Source records

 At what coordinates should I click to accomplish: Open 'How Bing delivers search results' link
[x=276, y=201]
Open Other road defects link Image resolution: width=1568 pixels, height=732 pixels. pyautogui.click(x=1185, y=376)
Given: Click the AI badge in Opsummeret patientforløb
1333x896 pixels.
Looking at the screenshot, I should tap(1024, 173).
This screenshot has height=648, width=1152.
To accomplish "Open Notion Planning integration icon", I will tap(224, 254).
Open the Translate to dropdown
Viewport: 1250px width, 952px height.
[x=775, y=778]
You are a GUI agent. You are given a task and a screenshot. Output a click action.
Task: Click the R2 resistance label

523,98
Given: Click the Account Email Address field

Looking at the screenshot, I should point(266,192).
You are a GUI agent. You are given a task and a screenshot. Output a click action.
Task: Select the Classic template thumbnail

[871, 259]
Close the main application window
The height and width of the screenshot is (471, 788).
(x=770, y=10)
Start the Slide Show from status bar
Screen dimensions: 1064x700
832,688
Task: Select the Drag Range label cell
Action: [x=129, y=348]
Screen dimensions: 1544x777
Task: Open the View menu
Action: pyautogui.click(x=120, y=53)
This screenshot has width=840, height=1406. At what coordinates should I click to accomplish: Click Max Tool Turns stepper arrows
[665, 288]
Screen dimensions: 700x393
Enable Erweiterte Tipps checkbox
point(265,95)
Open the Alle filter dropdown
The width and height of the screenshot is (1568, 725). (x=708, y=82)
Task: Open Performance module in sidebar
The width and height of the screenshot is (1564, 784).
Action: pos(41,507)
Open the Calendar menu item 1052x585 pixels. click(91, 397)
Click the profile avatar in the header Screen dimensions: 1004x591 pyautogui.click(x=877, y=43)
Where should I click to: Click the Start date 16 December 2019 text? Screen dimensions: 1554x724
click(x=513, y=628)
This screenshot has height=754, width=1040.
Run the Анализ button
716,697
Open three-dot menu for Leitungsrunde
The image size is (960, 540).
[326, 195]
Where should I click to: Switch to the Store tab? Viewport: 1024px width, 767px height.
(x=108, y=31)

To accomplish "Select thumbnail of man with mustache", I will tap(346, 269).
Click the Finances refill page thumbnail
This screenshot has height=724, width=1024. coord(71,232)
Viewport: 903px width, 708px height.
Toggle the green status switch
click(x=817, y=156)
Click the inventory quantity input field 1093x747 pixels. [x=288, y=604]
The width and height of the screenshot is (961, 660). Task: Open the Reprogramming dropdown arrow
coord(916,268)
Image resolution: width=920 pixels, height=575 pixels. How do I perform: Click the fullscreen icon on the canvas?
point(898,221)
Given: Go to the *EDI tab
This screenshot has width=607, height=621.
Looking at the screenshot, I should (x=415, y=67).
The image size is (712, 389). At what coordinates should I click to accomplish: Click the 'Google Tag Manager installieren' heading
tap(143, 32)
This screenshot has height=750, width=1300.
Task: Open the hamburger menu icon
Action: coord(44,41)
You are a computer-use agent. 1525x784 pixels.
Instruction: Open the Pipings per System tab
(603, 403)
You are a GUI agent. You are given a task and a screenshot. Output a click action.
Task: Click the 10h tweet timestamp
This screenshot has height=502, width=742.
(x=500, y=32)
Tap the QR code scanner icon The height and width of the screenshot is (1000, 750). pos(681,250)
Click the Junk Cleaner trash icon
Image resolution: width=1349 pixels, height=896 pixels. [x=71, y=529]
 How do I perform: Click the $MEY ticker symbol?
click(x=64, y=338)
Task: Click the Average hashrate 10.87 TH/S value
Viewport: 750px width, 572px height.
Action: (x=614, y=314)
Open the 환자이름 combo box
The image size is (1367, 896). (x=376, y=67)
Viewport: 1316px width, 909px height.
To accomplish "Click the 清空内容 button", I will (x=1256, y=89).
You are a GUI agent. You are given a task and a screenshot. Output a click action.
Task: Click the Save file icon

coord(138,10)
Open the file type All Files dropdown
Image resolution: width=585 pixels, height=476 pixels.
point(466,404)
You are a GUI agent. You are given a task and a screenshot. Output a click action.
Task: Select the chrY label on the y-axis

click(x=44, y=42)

• _Task_
Would you reproduce every record above exactly as it appears?

• _Task answer_
 At what coordinates should I click to accomplish: Open 'How Bing delivers search results' link
[x=276, y=201]
Open Other road defects link Image resolution: width=1568 pixels, height=732 pixels. pyautogui.click(x=1185, y=376)
Given: Click the AI badge in Opsummeret patientforløb
1333x896 pixels.
Looking at the screenshot, I should tap(1024, 173).
This screenshot has height=648, width=1152.
To accomplish "Open Notion Planning integration icon", I will tap(224, 254).
Open the Translate to dropdown
Viewport: 1250px width, 952px height.
[x=775, y=778]
You are a GUI agent. You are given a task and a screenshot. Output a click action.
Task: Click the R2 resistance label

523,98
Given: Click the Account Email Address field

Looking at the screenshot, I should point(266,192).
You are a GUI agent. You are given a task and a screenshot. Output a click action.
Task: Select the Classic template thumbnail

[871, 259]
Close the main application window
The height and width of the screenshot is (471, 788).
(x=770, y=10)
Start the Slide Show from status bar
Screen dimensions: 1064x700
832,688
Task: Select the Drag Range label cell
Action: [x=129, y=348]
Screen dimensions: 1544x777
Task: Open the View menu
Action: pyautogui.click(x=120, y=53)
This screenshot has width=840, height=1406. At what coordinates should I click to accomplish: Click Max Tool Turns stepper arrows
[665, 288]
Screen dimensions: 700x393
Enable Erweiterte Tipps checkbox
point(265,95)
Open the Alle filter dropdown
The width and height of the screenshot is (1568, 725). (x=708, y=82)
Task: Open Performance module in sidebar
The width and height of the screenshot is (1564, 784).
Action: pos(41,507)
Open the Calendar menu item 1052x585 pixels. click(91, 397)
Click the profile avatar in the header Screen dimensions: 1004x591 pyautogui.click(x=877, y=43)
Where should I click to: Click the Start date 16 December 2019 text? Screen dimensions: 1554x724
click(x=513, y=628)
This screenshot has height=754, width=1040.
Run the Анализ button
716,697
Open three-dot menu for Leitungsrunde
The image size is (960, 540).
[326, 195]
Where should I click to: Switch to the Store tab? Viewport: 1024px width, 767px height.
(x=108, y=31)

To accomplish "Select thumbnail of man with mustache", I will tap(346, 269).
Click the Finances refill page thumbnail
This screenshot has height=724, width=1024. coord(71,232)
Viewport: 903px width, 708px height.
Toggle the green status switch
click(x=817, y=156)
Click the inventory quantity input field 1093x747 pixels. [x=288, y=604]
The width and height of the screenshot is (961, 660). Task: Open the Reprogramming dropdown arrow
coord(916,268)
Image resolution: width=920 pixels, height=575 pixels. How do I perform: Click the fullscreen icon on the canvas?
point(898,221)
Given: Go to the *EDI tab
This screenshot has width=607, height=621.
Looking at the screenshot, I should (x=415, y=67).
The image size is (712, 389). At what coordinates should I click to accomplish: Click the 'Google Tag Manager installieren' heading
tap(143, 32)
This screenshot has height=750, width=1300.
Task: Open the hamburger menu icon
Action: coord(44,41)
You are a computer-use agent. 1525x784 pixels.
Instruction: Open the Pipings per System tab
(603, 403)
You are a GUI agent. You are given a task and a screenshot. Output a click action.
Task: Click the 10h tweet timestamp
This screenshot has height=502, width=742.
(x=500, y=32)
Tap the QR code scanner icon The height and width of the screenshot is (1000, 750). pos(681,250)
Click the Junk Cleaner trash icon
Image resolution: width=1349 pixels, height=896 pixels. [x=71, y=529]
 How do I perform: Click the $MEY ticker symbol?
click(x=64, y=338)
Task: Click the Average hashrate 10.87 TH/S value
Viewport: 750px width, 572px height.
Action: (x=614, y=314)
Open the 환자이름 combo box
The image size is (1367, 896). (x=376, y=67)
Viewport: 1316px width, 909px height.
To accomplish "Click the 清空内容 button", I will (x=1256, y=89).
You are a GUI agent. You are given a task and a screenshot. Output a click action.
Task: Click the Save file icon

coord(138,10)
Open the file type All Files dropdown
Image resolution: width=585 pixels, height=476 pixels.
point(466,404)
You are a GUI agent. You are given a task and a screenshot. Output a click action.
Task: Select the chrY label on the y-axis

click(x=44, y=42)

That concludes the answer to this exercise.